Dispositif obligatoire

Le caractère obligatoire de la CMU impose à tous les Ivoiriens résidant en Côte d’Ivoire de se faire enregistrer dans les centres d’enrôlement installés sur l’ensemble du territoire national, de retirer leur carte et de payer régulièrement leurs cotisations. A cet effet, deux régimes ont été mis en place. A savoir : un Régime général de base (RGB), contributif, à raison de 1.000 FCFA par mois et par personne, ainsi qu’un Régime d’assistance médicale (RAM), non contributif, celui-là, pour les personnes démunies qui, jusqu’à l’avènement de la CMU, étaient pour la plupart exclues du système de santé. Ainsi, toutes les personnes relevant du régime contributif ont l’obligation de s’acquitter de la cotisation mensuelle de 1.000 F CFA (soit par prélèvement à la source, pour les personnes qui travaillent, soit par versement à la Cnam en ligne, soit auprès des banques partenaires.

• **DONNÉES ENREGISTRÉES**:
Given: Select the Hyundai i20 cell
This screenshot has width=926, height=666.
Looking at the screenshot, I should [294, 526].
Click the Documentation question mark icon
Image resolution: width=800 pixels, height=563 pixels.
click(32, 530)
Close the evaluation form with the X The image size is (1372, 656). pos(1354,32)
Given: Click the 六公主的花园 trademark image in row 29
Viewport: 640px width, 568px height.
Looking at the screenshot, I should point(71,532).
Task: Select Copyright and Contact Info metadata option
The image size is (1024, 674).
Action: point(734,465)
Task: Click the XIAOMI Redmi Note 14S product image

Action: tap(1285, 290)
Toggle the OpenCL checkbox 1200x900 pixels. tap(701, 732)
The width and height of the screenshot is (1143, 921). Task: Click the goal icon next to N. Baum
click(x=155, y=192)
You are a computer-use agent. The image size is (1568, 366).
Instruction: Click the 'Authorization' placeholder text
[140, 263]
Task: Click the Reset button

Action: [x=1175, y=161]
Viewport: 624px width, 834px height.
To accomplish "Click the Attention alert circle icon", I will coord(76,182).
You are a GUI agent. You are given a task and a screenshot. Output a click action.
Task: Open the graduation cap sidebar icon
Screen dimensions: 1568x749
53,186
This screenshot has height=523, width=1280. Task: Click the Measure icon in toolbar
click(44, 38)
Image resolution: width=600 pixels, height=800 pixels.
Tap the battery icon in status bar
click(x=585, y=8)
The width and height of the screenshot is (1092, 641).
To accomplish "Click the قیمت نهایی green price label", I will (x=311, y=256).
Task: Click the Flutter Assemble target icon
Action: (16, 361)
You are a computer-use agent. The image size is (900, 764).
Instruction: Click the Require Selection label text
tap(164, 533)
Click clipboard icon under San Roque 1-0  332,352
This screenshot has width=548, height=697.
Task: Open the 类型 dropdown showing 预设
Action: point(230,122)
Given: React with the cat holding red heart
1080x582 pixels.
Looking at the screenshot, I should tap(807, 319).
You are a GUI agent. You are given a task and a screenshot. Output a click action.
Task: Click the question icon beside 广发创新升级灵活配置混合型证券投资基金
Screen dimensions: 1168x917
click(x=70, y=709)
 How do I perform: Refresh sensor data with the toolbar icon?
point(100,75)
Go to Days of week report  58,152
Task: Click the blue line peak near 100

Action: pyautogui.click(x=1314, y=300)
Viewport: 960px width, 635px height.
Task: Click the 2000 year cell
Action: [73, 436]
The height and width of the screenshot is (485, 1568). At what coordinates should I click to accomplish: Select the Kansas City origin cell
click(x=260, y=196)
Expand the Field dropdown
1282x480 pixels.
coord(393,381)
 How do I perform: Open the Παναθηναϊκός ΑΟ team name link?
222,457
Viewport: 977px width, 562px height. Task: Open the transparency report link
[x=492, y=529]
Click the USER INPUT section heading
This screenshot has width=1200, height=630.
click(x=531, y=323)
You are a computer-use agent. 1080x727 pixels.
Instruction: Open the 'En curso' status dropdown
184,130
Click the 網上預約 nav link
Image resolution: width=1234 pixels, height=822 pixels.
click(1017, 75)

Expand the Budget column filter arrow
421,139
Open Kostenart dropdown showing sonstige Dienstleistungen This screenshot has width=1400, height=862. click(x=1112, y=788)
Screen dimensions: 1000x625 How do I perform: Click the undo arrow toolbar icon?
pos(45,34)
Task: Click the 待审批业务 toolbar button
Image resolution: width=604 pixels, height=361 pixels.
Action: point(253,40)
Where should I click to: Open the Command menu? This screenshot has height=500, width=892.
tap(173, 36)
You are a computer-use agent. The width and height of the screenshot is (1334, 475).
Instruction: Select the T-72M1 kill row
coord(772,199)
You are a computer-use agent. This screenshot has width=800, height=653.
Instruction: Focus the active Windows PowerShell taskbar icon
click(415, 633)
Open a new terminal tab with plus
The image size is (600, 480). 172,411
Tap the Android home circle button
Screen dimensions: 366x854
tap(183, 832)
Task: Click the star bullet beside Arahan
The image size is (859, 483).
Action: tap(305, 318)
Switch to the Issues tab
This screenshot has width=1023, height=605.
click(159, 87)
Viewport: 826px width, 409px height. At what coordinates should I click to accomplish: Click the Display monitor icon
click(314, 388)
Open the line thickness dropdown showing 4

• **EXERCICES À TRAITER**:
- a) D'après le texte sur la CMU, combien coûte par mois et par personne la cotisation du Régime général de base ?
- b) Renvoyez, sans rien changer, le passage du texte sur la CMU qui débute aux mots « Le caractère obligatoire » et s'achève après « des banques partenaires. ».

• **RÉPONSES PAR EXERCICE**:
- a) 1.000 FCFA par mois et par personne.

- b)
Le caractère obligatoire de la CMU impose à tous les Ivoiriens résidant en Côte d’Ivoire de se faire enregistrer dans les centres d’enrôlement installés sur l’ensemble du territoire national, de retirer leur carte et de payer régulièrement leurs cotisations. A cet effet, deux régimes ont été mis en place. A savoir : un Régime général de base (RGB), contributif, à raison de 1.000 FCFA par mois et par personne, ainsi qu’un Régime d’assistance médicale (RAM), non contributif, celui-là, pour les personnes démunies qui, jusqu’à l’avènement de la CMU, étaient pour la plupart exclues du système de santé. Ainsi, toutes les personnes relevant du régime contributif ont l’obligation de s’acquitter de la cotisation mensuelle de 1.000 F CFA (soit par prélèvement à la source, pour les personnes qui travaillent, soit par versement à la Cnam en ligne, soit auprès des banques partenaires.